## WORK ITEM:
Reproduce all of the data below verbatim, preserving every line.

Stored data entries
──────────
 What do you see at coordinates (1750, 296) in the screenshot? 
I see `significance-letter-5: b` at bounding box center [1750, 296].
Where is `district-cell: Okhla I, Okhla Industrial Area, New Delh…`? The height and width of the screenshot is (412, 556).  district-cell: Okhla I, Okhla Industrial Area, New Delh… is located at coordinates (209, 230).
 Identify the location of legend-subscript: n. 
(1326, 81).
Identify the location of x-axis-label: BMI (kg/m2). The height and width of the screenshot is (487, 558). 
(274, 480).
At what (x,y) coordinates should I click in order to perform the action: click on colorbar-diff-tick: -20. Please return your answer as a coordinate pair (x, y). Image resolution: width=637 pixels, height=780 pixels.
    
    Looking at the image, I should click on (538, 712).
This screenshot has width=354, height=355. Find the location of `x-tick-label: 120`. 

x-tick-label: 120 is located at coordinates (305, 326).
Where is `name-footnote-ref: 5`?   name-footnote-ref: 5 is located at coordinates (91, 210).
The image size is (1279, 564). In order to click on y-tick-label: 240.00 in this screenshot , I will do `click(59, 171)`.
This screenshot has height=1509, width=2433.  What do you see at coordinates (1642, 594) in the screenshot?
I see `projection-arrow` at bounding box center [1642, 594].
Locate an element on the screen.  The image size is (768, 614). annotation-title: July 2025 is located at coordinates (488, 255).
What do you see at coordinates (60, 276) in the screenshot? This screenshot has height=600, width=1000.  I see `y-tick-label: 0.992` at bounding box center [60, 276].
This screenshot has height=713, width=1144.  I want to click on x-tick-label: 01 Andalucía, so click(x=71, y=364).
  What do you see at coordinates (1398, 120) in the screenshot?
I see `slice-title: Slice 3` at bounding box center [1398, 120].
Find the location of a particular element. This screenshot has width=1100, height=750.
──────────
## EXERCISE SOLUTION:
 What do you see at coordinates (1750, 296) in the screenshot? 
I see `significance-letter-5: b` at bounding box center [1750, 296].
Where is `district-cell: Okhla I, Okhla Industrial Area, New Delh…`? The height and width of the screenshot is (412, 556).  district-cell: Okhla I, Okhla Industrial Area, New Delh… is located at coordinates (209, 230).
 Identify the location of legend-subscript: n. 
(1326, 81).
Identify the location of x-axis-label: BMI (kg/m2). The height and width of the screenshot is (487, 558). 
(274, 480).
At what (x,y) coordinates should I click in order to perform the action: click on colorbar-diff-tick: -20. Please return your answer as a coordinate pair (x, y). Image resolution: width=637 pixels, height=780 pixels.
    
    Looking at the image, I should click on (538, 712).
This screenshot has width=354, height=355. Find the location of `x-tick-label: 120`. 

x-tick-label: 120 is located at coordinates (305, 326).
Where is `name-footnote-ref: 5`?   name-footnote-ref: 5 is located at coordinates (91, 210).
The image size is (1279, 564). In order to click on y-tick-label: 240.00 in this screenshot , I will do `click(59, 171)`.
This screenshot has height=1509, width=2433.  What do you see at coordinates (1642, 594) in the screenshot?
I see `projection-arrow` at bounding box center [1642, 594].
Locate an element on the screen.  The image size is (768, 614). annotation-title: July 2025 is located at coordinates (488, 255).
What do you see at coordinates (60, 276) in the screenshot? This screenshot has height=600, width=1000.  I see `y-tick-label: 0.992` at bounding box center [60, 276].
This screenshot has height=713, width=1144.  I want to click on x-tick-label: 01 Andalucía, so click(x=71, y=364).
  What do you see at coordinates (1398, 120) in the screenshot?
I see `slice-title: Slice 3` at bounding box center [1398, 120].
Find the location of a particular element. This screenshot has width=1100, height=750.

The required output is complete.